Stored data
= Beginning of Section =

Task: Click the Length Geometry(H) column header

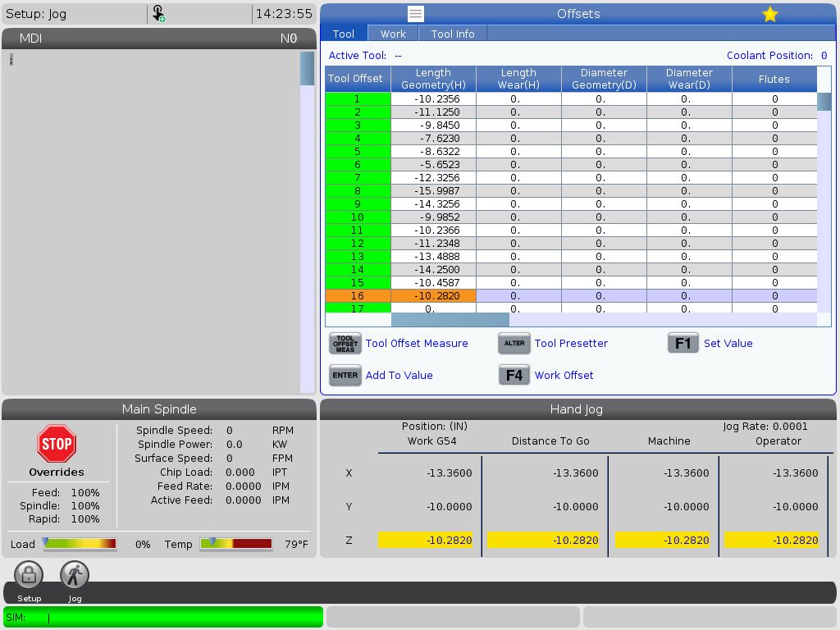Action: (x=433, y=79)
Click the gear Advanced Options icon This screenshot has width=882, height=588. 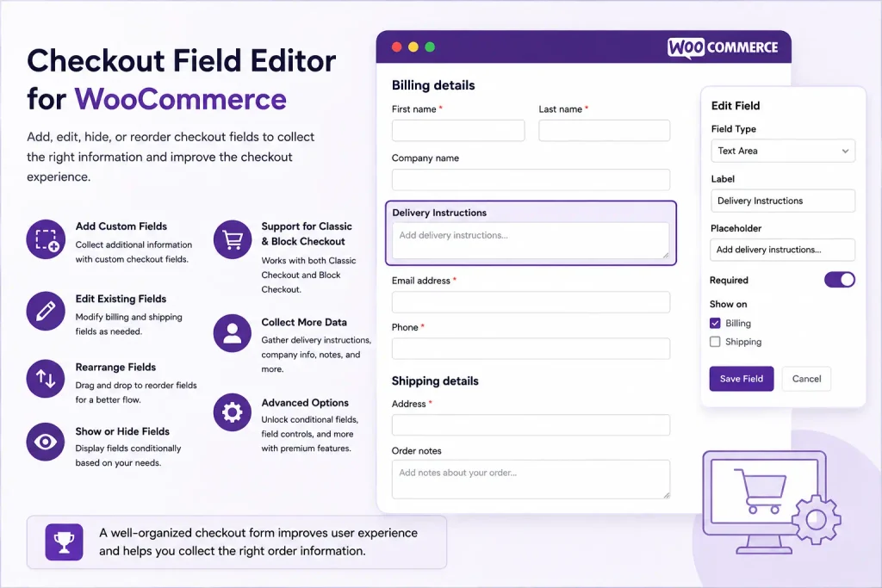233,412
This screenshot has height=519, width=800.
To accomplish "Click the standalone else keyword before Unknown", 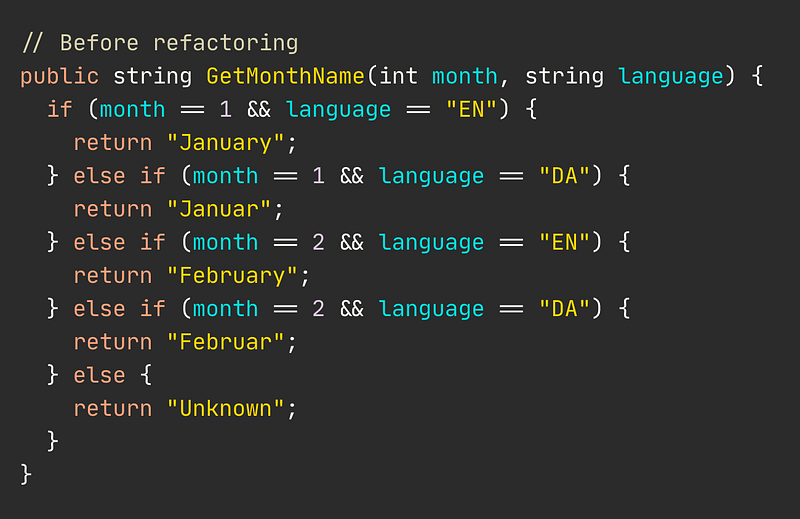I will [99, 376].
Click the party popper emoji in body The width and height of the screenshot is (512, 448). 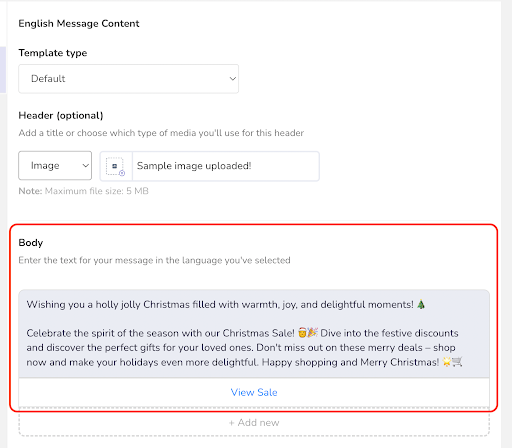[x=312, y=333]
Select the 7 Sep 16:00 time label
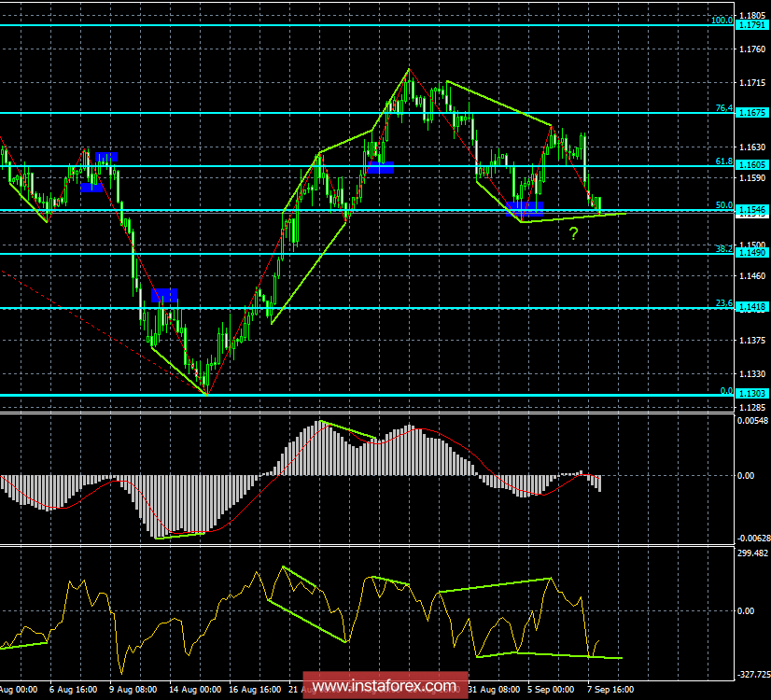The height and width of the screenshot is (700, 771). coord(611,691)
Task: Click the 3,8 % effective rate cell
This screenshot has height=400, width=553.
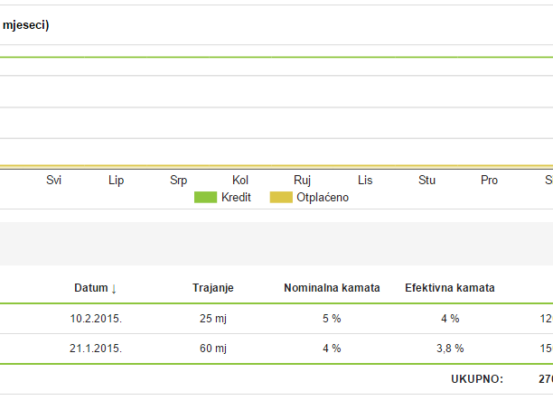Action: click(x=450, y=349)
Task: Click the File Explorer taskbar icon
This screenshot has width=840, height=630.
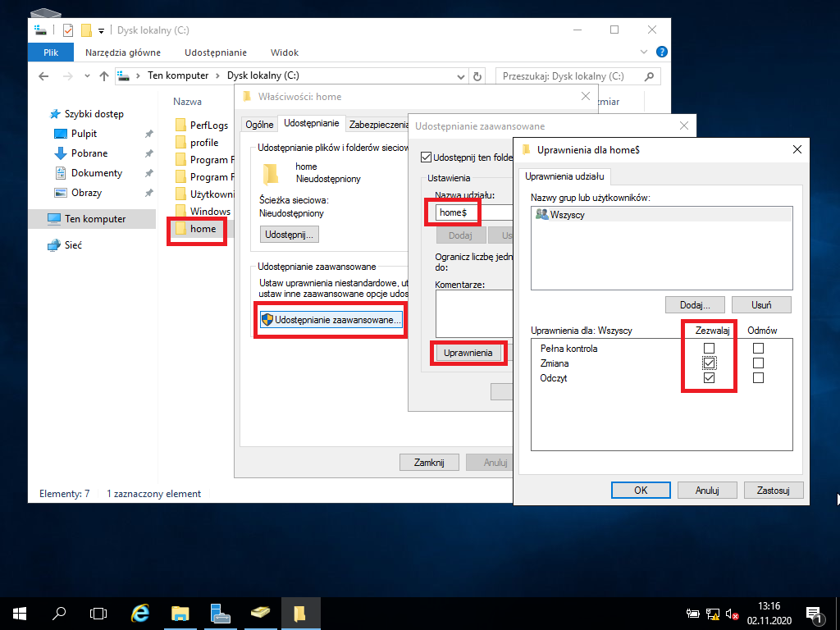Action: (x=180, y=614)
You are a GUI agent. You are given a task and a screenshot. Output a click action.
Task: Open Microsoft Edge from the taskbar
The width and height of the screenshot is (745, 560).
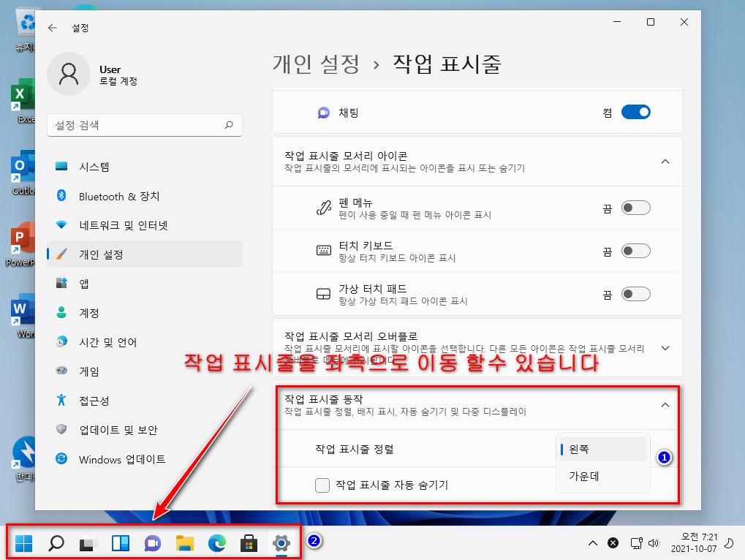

= End of Section =

→ Problem description
Exactly the lines from the one that contains "Task: Open Microsoft Edge from the taskbar" to the last line of the data, both included, should be set down, and no pictures should appear among them.

→ Exercise output
Task: Open Microsoft Edge from the taskbar
The width and height of the screenshot is (745, 560).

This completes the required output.